## What you have to do:
Below this line is a set of entries; quote exactly the lines from the line that contains "Create an Account (1087, 92)" to the line that contains "Teachers' Affairs (95, 1789)", both lines included.

## Source material:
= = = = =
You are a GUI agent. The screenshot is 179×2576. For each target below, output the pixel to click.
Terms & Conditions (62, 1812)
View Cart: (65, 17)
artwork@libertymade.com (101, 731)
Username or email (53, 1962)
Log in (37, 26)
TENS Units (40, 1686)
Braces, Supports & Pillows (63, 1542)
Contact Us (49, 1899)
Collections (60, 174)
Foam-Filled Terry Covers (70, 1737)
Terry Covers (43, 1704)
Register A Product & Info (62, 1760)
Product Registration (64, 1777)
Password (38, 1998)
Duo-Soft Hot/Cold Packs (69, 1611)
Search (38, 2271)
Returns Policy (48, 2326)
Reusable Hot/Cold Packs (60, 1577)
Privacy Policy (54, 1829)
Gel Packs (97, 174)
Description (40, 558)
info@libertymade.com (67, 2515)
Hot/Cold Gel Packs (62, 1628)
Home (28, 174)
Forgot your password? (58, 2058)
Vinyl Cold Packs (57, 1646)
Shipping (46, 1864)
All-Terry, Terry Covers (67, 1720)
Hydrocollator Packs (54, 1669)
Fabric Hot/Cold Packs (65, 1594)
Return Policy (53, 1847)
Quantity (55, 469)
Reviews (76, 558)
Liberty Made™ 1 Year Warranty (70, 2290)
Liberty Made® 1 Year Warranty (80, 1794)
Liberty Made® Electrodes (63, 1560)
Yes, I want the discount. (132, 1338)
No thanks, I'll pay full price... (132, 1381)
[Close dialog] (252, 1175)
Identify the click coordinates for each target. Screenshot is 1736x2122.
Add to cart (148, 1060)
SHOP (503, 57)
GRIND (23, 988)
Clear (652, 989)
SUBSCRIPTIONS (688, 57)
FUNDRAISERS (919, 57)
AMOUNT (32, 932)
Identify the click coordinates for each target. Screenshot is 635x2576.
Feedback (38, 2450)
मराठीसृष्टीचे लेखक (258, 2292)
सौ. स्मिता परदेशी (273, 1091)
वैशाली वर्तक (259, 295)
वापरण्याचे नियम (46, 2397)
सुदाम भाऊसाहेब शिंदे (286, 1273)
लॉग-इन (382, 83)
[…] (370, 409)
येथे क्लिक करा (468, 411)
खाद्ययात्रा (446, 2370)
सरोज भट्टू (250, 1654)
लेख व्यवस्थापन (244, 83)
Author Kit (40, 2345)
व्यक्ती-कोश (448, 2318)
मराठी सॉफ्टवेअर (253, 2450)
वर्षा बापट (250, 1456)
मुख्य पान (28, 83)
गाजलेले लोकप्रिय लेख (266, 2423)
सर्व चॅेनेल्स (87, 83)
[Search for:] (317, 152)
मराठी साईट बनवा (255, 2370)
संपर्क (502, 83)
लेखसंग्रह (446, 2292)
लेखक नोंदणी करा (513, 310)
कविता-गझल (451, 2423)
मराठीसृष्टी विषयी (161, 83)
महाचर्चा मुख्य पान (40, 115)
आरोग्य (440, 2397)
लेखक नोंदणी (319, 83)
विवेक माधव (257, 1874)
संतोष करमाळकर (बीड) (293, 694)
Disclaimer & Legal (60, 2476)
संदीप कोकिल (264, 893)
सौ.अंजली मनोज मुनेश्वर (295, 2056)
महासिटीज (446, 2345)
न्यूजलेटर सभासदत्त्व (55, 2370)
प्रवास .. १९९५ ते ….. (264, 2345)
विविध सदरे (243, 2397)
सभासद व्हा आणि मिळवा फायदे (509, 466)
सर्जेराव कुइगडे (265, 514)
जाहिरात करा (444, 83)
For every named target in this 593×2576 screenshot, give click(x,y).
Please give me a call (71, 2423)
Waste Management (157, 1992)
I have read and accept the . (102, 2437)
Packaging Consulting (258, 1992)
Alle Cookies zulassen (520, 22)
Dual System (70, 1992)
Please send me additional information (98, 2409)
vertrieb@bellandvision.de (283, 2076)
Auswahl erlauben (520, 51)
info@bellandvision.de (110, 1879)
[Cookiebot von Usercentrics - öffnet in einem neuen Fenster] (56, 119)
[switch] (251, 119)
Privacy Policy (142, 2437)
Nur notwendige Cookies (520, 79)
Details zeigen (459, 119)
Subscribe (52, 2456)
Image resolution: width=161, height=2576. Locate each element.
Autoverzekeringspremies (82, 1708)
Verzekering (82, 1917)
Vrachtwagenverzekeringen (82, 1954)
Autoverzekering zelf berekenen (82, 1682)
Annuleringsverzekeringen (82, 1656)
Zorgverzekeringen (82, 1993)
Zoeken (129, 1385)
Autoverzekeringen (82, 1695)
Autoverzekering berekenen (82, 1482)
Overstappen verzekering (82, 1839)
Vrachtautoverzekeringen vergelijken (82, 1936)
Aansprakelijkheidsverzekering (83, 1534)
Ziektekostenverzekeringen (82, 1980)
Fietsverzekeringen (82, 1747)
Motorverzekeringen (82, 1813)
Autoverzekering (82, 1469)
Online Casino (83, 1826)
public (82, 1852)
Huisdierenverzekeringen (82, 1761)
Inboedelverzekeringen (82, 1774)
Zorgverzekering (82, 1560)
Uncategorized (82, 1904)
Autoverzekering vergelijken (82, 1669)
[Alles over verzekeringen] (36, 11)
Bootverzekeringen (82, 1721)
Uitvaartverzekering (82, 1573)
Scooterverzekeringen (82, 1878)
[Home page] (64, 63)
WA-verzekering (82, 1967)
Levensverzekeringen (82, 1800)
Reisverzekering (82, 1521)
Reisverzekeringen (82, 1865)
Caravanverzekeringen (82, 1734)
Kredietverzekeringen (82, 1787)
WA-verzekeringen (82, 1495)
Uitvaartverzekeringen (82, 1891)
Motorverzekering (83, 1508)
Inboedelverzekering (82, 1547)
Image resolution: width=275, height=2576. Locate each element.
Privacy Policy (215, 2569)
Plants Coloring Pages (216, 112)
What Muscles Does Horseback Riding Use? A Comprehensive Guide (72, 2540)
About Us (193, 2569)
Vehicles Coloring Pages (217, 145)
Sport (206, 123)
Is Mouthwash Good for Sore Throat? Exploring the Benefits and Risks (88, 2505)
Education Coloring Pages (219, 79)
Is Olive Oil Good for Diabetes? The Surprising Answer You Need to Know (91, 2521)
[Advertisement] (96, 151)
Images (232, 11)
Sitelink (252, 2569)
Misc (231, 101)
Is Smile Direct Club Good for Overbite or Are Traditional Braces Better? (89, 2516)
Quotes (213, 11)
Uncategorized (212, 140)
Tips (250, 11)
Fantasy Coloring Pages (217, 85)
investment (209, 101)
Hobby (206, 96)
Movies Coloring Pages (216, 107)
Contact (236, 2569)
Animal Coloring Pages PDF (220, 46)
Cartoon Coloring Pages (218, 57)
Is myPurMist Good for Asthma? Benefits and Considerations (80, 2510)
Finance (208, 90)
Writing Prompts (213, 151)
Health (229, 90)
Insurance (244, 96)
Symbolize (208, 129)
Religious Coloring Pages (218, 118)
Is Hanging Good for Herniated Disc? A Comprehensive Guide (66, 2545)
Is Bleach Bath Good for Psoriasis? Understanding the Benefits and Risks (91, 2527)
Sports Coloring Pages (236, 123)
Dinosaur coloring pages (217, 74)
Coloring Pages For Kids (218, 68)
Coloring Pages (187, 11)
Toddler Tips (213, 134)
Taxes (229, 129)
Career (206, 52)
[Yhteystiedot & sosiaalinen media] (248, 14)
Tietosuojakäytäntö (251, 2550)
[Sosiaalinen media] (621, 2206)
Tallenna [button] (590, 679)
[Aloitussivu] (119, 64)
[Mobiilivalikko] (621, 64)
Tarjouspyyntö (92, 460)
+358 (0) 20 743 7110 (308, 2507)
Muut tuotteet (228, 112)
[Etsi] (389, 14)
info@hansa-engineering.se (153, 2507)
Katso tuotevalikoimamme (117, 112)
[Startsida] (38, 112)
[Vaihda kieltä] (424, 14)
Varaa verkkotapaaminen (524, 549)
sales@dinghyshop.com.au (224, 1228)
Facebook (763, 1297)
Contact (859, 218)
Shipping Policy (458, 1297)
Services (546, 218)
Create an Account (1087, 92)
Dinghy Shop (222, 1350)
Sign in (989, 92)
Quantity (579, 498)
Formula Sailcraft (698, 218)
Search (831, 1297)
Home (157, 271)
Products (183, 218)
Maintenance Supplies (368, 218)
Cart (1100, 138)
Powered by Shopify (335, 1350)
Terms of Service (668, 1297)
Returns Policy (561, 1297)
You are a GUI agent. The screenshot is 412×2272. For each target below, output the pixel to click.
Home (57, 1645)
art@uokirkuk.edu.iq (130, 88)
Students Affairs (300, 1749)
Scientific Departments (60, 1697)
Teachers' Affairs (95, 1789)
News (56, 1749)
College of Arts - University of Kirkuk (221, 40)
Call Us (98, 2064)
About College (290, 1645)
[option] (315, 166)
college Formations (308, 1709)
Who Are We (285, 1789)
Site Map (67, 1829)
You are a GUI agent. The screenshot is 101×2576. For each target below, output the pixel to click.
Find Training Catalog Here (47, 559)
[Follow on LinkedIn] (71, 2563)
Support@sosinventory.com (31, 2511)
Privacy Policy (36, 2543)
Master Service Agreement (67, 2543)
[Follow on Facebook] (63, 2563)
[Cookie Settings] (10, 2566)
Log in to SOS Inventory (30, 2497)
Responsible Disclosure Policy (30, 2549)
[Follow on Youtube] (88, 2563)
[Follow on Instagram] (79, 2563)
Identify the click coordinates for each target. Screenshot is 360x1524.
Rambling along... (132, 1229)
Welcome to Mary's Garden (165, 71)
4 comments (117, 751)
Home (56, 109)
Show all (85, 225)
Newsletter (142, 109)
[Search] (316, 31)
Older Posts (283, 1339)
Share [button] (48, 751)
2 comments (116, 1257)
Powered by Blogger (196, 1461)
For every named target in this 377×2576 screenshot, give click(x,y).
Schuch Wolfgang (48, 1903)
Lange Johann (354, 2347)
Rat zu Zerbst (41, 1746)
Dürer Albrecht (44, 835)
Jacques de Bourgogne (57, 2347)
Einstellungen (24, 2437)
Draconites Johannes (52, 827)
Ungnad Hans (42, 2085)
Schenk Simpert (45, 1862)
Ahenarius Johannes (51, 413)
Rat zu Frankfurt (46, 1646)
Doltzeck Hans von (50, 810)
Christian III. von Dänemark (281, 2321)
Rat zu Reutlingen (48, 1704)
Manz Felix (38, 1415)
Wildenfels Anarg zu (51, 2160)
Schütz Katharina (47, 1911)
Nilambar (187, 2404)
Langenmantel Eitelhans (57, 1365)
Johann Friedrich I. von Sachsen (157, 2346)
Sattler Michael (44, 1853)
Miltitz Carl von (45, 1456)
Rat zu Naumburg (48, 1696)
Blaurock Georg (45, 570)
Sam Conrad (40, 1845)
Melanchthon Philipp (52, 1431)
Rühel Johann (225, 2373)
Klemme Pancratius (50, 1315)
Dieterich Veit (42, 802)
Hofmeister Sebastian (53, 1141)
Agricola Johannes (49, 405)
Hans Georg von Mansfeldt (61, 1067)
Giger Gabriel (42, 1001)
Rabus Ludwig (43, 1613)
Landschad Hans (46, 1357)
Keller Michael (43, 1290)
= = = = =
## Expected output:
Create an Account (1087, 92)
Dinghy Shop (222, 1350)
Sign in (989, 92)
Quantity (579, 498)
Formula Sailcraft (698, 218)
Search (831, 1297)
Home (157, 271)
Products (183, 218)
Maintenance Supplies (368, 218)
Cart (1100, 138)
Powered by Shopify (335, 1350)
Terms of Service (668, 1297)
Returns Policy (561, 1297)
You are a GUI agent. The screenshot is 412×2272. For each target below, output the pixel to click.
Home (57, 1645)
art@uokirkuk.edu.iq (130, 88)
Students Affairs (300, 1749)
Scientific Departments (60, 1697)
Teachers' Affairs (95, 1789)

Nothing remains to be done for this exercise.